Open dbietila opened 4 years ago
Some reports of records with DOIs are in this Box folder: https://uchicago.box.com/s/0ndf9r5699x9kc6x3t9gyq74ots6qlw8
What kind of index should this be? That is, it seems like an exactly string match on the DOI itself. No text tokenizing or anything, just an exact string match on something like:
10.1007/978-981-10-6026-7
Does that seem correct?
That makes sense to me. Matt and Keith are working on an urgent SFX issue, but I'll ask them to review this when they are available.
I made DOI number searchable in vufind. Test code is on antares. You can search with DOI number or whole URL.
Create an index of DOIs in VuFind. DOIs occur in some 856 fields, and in 024 fields.
We are interested in indexing 024|a fields for 024 cases where 024|2 is equal to ‘doi’. We also need to index 856|u fields that contain valid DOIs.
Some records may contain multiple 856|u’s with valid DOIs. Ex: 8883838 . We should index each DOI in this case.
The standard syntax for DOIs can be found in Bib # 2352930, and the value is http://dx.doi.org/10.1787/16812328. In this case, we can still strip the string http://dx.doi.org/. Only the portion starting with “10.*” is needed to retrieve the material.
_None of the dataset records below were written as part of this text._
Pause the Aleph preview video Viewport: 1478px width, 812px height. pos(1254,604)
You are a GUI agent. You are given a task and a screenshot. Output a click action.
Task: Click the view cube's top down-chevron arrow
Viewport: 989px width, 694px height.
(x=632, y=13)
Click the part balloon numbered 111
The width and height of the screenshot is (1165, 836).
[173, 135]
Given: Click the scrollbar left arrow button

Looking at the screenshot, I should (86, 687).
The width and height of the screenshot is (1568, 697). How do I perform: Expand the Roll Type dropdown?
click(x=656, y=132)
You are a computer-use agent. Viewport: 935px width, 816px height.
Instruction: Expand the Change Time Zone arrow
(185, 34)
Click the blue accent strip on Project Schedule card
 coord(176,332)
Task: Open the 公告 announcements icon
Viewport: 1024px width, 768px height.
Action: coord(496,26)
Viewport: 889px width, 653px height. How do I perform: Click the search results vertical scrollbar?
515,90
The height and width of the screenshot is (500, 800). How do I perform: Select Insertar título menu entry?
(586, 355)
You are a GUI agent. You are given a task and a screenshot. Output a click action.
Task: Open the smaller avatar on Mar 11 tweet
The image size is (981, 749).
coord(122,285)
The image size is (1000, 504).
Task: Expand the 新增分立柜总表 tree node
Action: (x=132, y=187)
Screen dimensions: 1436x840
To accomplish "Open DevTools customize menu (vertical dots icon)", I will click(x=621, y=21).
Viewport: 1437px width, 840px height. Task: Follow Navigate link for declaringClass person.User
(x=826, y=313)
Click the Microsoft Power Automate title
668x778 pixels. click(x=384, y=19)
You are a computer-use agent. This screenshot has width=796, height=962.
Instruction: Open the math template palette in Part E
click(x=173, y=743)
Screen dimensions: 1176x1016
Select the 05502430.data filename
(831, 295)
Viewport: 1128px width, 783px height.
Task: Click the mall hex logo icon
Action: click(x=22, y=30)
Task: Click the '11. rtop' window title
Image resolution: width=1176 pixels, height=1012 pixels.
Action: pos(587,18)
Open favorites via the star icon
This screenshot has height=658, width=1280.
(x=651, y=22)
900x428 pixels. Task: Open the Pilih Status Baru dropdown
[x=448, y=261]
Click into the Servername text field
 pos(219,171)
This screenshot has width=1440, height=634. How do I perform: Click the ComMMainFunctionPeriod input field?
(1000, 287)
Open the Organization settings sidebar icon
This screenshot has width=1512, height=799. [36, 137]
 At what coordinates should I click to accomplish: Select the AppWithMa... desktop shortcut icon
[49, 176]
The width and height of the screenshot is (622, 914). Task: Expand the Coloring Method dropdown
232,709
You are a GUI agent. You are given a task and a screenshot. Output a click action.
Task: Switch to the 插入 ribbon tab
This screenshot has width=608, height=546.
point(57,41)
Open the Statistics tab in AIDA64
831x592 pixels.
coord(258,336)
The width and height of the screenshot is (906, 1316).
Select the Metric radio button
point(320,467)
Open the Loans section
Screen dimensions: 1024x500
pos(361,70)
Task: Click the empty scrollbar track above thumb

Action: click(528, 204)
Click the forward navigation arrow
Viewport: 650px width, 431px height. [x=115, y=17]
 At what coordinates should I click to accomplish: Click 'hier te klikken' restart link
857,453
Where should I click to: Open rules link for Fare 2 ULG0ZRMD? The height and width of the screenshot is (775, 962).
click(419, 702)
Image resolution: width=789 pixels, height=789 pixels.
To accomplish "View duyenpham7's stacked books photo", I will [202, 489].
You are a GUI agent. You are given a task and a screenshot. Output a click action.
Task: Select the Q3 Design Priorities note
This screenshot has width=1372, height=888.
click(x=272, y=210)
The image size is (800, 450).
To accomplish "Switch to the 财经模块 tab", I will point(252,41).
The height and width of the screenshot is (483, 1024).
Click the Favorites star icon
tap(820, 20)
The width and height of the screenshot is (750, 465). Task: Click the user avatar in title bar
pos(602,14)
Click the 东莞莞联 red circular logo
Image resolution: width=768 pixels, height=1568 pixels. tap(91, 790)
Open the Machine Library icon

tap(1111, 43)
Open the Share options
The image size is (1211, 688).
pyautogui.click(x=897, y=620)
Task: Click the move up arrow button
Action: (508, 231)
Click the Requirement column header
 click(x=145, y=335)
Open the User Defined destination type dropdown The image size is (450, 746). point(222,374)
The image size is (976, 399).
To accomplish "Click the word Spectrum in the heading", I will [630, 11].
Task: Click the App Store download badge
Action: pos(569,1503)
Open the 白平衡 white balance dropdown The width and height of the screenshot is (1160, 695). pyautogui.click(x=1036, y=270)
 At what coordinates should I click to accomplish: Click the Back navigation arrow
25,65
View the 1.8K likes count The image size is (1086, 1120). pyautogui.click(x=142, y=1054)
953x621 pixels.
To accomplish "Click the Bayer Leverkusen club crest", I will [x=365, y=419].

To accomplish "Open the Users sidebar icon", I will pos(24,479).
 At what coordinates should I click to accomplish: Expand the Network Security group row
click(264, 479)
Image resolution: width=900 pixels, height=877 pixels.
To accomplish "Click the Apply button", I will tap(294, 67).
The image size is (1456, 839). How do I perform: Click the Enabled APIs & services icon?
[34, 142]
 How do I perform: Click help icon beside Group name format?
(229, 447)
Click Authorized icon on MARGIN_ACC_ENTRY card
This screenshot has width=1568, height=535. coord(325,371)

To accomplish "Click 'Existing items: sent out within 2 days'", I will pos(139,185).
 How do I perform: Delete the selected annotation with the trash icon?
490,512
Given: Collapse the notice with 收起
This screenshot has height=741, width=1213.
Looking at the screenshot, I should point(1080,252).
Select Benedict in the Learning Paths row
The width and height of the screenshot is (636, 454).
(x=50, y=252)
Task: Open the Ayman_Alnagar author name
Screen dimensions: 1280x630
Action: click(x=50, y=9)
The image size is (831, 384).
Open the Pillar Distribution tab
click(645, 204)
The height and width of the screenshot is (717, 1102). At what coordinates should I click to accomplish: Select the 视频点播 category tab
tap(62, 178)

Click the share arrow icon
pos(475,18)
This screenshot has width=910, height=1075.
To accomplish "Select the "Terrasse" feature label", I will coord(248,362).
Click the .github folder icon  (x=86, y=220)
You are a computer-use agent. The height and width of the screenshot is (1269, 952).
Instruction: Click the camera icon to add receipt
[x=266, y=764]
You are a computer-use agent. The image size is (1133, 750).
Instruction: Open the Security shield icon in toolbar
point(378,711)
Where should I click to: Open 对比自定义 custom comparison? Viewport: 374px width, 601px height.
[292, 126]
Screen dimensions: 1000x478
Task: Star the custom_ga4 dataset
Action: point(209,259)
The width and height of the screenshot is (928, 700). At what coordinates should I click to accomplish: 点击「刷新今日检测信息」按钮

DOIs in the 856|u can occur in a variety of non-standard syntaxes. Bib # 11761529 has an 856|u with the value http://link.springer.com/10.1007/978-981-10-6026-7 . In this case, 10.1007/978-981-10-6026-7 is the meaningful DOI value.
Bib # 9130371 has an 856|u of http://onlinelibrary.wiley.com/book/10.1029/GM093 . This can be trimmed to 10.1029/GM093
There are regular expressions for filtering valid DOIs available here: https://www.crossref.org/blog/dois-and-matching-regular-expressions/
We should use a Solr analyzer to similarly trim search terms that are directed to this index.